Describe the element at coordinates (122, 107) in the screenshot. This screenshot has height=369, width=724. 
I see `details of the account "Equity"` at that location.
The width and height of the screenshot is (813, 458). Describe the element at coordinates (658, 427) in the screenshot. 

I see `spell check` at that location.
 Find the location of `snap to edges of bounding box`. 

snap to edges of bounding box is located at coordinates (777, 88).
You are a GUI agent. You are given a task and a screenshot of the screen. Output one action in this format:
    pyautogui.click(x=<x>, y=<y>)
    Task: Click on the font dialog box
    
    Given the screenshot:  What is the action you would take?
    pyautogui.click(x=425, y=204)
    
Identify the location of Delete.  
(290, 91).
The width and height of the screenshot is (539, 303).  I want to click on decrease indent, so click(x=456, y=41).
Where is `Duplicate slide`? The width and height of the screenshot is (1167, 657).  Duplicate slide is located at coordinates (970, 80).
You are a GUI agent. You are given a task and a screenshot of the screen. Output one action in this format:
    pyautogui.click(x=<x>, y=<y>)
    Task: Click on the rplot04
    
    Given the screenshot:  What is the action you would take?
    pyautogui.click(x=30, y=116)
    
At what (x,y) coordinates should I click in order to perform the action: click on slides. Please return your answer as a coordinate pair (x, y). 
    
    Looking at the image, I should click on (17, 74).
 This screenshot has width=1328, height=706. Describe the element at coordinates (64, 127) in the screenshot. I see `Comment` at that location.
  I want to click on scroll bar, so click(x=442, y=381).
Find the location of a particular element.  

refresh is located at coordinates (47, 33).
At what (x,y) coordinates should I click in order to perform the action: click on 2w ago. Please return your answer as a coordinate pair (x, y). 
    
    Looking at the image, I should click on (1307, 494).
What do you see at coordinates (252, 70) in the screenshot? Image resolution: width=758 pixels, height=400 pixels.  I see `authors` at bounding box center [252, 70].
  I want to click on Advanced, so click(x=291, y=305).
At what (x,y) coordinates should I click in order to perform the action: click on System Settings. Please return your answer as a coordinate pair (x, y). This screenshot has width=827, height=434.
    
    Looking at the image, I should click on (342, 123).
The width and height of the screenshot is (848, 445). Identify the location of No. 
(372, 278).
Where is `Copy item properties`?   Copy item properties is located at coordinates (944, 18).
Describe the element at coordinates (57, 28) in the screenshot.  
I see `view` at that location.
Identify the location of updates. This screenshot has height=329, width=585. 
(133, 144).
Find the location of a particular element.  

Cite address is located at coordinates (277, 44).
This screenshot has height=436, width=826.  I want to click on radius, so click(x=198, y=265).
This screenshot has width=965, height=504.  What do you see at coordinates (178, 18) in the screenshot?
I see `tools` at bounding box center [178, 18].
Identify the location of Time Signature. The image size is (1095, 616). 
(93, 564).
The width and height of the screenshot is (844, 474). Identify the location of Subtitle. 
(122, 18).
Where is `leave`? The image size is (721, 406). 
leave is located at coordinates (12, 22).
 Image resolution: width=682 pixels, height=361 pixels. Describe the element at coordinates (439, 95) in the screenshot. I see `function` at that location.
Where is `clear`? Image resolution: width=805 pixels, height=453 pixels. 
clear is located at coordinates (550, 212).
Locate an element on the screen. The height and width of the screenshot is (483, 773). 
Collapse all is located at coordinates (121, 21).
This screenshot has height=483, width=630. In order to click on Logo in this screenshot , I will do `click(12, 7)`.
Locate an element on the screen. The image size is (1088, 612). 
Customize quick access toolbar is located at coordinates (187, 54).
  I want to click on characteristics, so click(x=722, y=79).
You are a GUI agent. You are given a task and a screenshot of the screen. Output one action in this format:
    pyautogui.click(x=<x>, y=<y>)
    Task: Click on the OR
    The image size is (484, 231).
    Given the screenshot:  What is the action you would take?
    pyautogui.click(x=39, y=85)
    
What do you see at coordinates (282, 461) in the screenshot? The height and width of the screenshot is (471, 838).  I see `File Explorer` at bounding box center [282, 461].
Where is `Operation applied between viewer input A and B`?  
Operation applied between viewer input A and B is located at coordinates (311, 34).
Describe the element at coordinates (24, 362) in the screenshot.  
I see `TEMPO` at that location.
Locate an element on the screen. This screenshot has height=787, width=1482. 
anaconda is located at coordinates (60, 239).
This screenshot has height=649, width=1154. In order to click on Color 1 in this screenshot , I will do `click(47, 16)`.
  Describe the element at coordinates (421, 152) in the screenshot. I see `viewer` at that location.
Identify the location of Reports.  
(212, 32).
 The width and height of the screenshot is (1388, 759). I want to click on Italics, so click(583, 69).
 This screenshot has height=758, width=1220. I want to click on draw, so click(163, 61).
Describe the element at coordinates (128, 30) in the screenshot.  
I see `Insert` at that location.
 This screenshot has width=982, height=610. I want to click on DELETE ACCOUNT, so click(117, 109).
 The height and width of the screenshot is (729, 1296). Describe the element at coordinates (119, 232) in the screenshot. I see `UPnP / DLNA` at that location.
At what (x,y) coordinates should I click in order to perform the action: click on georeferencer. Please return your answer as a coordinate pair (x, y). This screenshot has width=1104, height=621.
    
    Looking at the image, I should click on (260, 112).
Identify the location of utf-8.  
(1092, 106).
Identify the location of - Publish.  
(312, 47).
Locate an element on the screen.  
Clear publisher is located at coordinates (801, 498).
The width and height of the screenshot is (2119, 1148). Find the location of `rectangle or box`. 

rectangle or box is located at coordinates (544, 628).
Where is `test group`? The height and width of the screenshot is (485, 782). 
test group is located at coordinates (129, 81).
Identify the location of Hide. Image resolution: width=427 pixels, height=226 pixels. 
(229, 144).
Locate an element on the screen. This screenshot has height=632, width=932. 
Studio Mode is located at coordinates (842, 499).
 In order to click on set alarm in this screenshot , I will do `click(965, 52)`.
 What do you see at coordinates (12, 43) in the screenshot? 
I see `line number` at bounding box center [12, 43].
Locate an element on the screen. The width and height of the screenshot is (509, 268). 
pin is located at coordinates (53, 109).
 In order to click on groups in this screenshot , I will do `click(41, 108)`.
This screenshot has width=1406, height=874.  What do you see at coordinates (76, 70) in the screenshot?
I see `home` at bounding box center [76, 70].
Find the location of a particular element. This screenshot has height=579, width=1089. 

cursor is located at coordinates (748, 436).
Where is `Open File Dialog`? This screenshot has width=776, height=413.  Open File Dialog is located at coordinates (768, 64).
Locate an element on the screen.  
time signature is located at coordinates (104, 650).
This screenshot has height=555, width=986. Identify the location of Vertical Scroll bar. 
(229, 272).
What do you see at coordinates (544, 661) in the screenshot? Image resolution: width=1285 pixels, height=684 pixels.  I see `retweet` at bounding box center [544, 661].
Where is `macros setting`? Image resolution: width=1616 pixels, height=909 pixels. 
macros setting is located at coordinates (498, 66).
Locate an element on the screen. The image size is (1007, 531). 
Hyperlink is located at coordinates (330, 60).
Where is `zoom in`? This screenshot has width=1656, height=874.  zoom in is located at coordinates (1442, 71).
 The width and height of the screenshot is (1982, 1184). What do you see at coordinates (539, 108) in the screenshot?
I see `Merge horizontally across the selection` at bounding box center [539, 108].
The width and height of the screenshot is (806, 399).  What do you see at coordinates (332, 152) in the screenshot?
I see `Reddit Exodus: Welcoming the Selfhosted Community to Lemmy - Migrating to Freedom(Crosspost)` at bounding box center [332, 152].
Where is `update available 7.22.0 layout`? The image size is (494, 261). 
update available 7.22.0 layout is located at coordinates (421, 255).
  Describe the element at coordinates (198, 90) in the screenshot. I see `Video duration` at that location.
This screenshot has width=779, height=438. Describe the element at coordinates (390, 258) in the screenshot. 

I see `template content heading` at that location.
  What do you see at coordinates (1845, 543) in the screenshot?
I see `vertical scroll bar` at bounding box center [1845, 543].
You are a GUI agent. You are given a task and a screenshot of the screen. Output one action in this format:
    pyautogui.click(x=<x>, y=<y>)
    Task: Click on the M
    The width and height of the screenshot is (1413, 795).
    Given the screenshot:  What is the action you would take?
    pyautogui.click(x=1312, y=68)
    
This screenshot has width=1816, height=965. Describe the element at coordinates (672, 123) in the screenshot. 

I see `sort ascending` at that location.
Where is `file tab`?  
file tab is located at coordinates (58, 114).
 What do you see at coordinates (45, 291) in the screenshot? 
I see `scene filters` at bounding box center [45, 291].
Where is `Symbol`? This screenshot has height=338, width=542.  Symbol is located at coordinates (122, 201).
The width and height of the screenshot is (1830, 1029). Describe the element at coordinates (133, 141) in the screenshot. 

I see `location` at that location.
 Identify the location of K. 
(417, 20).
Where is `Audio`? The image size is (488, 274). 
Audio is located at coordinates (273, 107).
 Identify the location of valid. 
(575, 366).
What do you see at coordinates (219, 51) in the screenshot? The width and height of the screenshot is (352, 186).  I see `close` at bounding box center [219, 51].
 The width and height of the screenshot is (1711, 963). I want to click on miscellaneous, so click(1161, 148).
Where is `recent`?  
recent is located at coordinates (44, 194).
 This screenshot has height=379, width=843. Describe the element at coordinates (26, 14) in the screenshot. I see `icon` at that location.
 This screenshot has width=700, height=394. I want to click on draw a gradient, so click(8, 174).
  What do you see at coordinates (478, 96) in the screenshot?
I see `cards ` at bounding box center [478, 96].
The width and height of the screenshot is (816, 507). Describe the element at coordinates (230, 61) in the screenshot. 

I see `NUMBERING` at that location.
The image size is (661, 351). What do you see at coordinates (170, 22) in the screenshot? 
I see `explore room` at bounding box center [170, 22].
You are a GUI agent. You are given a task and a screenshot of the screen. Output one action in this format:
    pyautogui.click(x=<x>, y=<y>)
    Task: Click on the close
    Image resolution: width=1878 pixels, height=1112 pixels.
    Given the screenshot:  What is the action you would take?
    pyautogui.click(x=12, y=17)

* [Exercise instructions]
Quote the rows above exactly, from the line containing "The width and height of the screenshot is (848, 445)." through the line containing "This screenshot has height=436, width=826.", both included.

* [Solution for this problem]
The width and height of the screenshot is (848, 445). Identify the location of No. 
(372, 278).
Where is `Copy item properties`?   Copy item properties is located at coordinates (944, 18).
Describe the element at coordinates (57, 28) in the screenshot.  
I see `view` at that location.
Identify the location of updates. This screenshot has height=329, width=585. 
(133, 144).
Find the location of a particular element.  

Cite address is located at coordinates (277, 44).
This screenshot has height=436, width=826.  I want to click on radius, so click(x=198, y=265).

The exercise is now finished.